2. Choose the hyperparameter value that minimizes the CV error.
However, the CV error after the selection will overestimate the generalization error.
Such bias is known as the selection bias.

CV for Hyperparameter Tuning

To avoid the selection bias, we first split the dataset into two parts: the training dataset and the test dataset.
The test dataset should not be used in the neither the traing process nor hyperparameter tuning process.
The training dataset is further split into \(k\)-folds for CV.
After all the processes, including training, hyperparameter tuning, model selection, etc., we evaluate the final model on the test dataset to estimate the generalization error.

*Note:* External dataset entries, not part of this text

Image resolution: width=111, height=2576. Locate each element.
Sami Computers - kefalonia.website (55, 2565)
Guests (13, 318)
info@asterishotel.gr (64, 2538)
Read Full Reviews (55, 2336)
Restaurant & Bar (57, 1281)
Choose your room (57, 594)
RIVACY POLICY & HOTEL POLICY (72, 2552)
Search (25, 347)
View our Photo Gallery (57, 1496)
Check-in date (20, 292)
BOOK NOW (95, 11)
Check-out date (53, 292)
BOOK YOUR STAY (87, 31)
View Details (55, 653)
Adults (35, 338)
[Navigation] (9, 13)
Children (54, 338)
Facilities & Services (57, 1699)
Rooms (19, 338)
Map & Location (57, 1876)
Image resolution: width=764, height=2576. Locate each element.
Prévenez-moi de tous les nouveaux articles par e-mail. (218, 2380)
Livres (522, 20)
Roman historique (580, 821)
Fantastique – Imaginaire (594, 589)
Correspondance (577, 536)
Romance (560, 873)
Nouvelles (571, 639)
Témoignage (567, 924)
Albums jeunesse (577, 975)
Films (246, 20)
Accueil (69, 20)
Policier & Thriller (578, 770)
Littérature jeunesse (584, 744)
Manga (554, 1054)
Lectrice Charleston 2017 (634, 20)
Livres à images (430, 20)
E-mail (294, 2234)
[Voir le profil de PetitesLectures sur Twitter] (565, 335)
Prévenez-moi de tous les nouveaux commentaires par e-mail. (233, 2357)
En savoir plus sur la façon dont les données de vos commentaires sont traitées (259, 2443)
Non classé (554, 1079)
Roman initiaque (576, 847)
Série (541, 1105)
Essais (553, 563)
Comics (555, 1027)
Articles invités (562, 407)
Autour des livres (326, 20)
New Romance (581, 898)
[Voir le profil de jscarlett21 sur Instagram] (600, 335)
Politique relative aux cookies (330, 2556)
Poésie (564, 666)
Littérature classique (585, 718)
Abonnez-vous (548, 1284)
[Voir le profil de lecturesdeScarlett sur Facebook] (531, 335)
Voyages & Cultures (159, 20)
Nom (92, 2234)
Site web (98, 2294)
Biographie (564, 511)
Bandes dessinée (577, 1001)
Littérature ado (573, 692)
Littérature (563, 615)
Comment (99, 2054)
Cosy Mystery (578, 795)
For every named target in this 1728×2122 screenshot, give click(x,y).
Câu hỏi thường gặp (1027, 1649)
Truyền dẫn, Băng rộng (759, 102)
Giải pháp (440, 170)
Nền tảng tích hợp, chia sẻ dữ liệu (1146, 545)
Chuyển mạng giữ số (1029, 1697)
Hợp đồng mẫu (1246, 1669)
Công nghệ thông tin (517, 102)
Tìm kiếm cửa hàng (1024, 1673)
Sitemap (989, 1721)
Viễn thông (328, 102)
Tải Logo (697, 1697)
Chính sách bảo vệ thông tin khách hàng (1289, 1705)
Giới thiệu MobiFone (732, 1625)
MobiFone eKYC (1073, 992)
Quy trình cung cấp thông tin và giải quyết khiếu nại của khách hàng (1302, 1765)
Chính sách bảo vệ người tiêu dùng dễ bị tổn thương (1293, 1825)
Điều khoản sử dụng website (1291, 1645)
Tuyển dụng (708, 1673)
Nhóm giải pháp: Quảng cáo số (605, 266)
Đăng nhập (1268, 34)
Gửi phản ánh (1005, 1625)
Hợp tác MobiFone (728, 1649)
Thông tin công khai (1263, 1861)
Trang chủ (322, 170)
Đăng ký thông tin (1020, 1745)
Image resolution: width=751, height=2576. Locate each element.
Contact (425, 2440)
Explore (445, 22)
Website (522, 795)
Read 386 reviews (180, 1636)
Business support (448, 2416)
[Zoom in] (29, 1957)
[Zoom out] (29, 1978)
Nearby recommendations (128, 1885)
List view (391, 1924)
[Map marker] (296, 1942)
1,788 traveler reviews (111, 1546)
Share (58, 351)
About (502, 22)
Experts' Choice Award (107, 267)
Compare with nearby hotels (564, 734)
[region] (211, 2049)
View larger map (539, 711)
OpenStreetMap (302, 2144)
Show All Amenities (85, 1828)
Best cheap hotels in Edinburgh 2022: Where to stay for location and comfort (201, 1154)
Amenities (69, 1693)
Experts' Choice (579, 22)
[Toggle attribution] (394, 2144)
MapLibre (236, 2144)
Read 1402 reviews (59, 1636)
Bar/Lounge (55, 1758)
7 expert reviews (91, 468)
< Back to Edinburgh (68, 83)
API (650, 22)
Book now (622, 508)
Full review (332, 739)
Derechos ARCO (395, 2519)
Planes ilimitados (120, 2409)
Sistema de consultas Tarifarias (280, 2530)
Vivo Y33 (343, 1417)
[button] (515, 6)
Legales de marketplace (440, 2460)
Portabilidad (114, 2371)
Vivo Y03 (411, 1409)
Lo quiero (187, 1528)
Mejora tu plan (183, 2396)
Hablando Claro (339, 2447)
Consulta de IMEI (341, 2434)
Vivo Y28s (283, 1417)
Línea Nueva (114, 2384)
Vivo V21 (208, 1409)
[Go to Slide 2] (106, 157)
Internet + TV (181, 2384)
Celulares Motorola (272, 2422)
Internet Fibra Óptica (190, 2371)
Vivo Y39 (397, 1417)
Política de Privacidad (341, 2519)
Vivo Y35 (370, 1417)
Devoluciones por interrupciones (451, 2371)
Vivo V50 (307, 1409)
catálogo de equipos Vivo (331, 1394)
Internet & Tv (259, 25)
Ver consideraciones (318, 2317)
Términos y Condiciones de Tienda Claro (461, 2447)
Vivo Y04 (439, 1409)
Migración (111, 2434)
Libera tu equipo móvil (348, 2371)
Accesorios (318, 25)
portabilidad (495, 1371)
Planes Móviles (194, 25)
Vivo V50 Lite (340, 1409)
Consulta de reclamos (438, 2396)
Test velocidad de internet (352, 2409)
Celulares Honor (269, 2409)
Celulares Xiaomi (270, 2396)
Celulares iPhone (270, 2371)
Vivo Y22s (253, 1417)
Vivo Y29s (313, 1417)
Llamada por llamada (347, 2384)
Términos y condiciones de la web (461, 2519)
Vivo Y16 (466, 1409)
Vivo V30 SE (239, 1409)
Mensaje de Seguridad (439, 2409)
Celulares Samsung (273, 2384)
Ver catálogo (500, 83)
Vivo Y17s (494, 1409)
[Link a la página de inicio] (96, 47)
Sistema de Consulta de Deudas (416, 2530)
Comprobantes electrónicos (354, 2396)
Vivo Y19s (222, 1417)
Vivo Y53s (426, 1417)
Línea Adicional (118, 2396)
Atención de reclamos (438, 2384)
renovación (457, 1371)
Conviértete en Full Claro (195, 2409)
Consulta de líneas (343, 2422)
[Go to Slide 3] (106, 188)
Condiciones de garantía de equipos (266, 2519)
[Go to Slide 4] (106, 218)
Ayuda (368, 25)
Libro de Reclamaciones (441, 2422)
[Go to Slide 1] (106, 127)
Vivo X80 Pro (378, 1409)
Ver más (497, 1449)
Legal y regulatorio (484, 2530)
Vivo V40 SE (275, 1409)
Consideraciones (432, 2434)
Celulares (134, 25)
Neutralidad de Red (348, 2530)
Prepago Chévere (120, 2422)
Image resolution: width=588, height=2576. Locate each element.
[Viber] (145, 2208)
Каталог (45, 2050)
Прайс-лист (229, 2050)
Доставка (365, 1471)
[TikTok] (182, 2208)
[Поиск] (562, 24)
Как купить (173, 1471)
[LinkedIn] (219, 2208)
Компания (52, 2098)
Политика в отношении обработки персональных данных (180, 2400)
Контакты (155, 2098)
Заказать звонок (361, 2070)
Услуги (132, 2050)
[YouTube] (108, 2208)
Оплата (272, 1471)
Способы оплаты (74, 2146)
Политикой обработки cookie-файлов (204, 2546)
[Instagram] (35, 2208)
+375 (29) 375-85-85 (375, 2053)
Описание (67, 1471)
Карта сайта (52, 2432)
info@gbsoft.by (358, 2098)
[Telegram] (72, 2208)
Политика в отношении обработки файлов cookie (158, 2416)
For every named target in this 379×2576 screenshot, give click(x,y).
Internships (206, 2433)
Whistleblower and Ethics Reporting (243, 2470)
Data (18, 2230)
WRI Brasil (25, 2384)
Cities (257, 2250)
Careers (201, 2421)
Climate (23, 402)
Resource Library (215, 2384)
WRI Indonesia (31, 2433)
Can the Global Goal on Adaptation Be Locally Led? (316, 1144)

Example: Using CV to Choose the Regularization Parameter

from sklearn.linear_model import LassoCV
from sklearn import datasets

X, y = datasets.load_diabetes(return_X_y=True)

X /= X.std(axis=0)

alpha_seq = np.logspace(-2, 2, 100)
reg = LassoCV(alphas = alpha_seq, cv = 5, random_state = 42)
reg.fit(X, y)

print("best alpha:", np.round(reg.alpha_, 4))

best alpha: 0.0774

Example: Using CV to Choose the Regularization Parameter

Appendix

Proof of Example (Infinite VC-dimension)

We need to show that the model \(h(x) = \mathbb{I}(\sin(\alpha x) > 0)\) with \(\alpha = \frac{1}{2}\left(1 + \sum_{i=1}^n (1-y_i)10^i\right)\) can perfectly separate the \(n\) points.
Consider the \(j\)th sample \(x_j = 2\pi 10^{-j}\).
If \(y_j = 0\), then \[\begin{align*} \alpha x_j & = \pi 10^{-j} \left(1 + \sum_{i=1}^n (1-y_i)10^i\right) = \pi 10^{-j} \left(1 + \sum_{\{i: y_i = 0\}} 10^i\right)\\ & = \pi 10^{-j}\left(1 + 10^j + \sum_{\{i: y_i = 0, i \neq j\}} 10^i\right)\\ & = \pi \left(10^{-j} + 1 + \sum_{\{i: y_i = 0, i > j\}} 10^{i-j} + \sum_{\{i: y_i = 0, i < j\}} 10^{i-j}\right) \end{align*}\]

Proof of Example (Infinite VC-dimension)

For \(i>j\), \(10^{i-j}\) is even and so is \(\sum_{\{i: y_i = 0, i > j\}} 10^{i-j}\), say \[ \sum_{\{i: y_i = 0, i > j\}} 10^{i-j} = 2m, \quad m \in \mathbb{N}. \]
Note that \[ \sum_{\{i: y_i = 0, i < j\}} 10^{i-j} < \sum_{i=1}^{\infty} 10^{-i} = \sum_{i=0}^{\infty} 10^{-i} - 1 = \frac{1}{1-0.1} - 1 = \frac{1}{9}. \]
Therefore, \(\alpha x_j = \pi(1 + 2m +\epsilon)\), where \[ 0 < \epsilon = 10^{-j} + \sum_{\{i: y_i = 0, i < j\}} 10^{i-j} < \frac{1}{10} + \frac{1}{9} < 1. \]
Hence \(\sin(\alpha x_j) < 0\) and \(h(x_j) = 0\).

Proof of Example (Infinite VC-dimension)

If \(y_j = 1\), then \[\begin{align*} \alpha x_j & = \pi 10^{-j} \left(1 + \sum_{i=1}^n (1-y_i)10^i\right) = \pi 10^{-j} \left(1 + \sum_{\{i: y_i = 0\}} 10^i\right)\\ & = \pi \left(10^{-j} + \sum_{\{i: y_i = 0, i > j\}} 10^{i-j} + \sum_{\{i: y_i = 0, i < j\}} 10^{i-j}\right) \end{align*}\]
Similarly, we have \(\alpha x_j = \pi(2m +\epsilon)\), where \[ 0 < \epsilon = 10^{-j} + \sum_{\{i: y_i = 0, i < j\}} 10^{i-j} < \frac{1}{10} + \frac{1}{9} < 1. \]
Hence \(\sin(\alpha x_j) > 0\) and \(h(x_j) = 1\).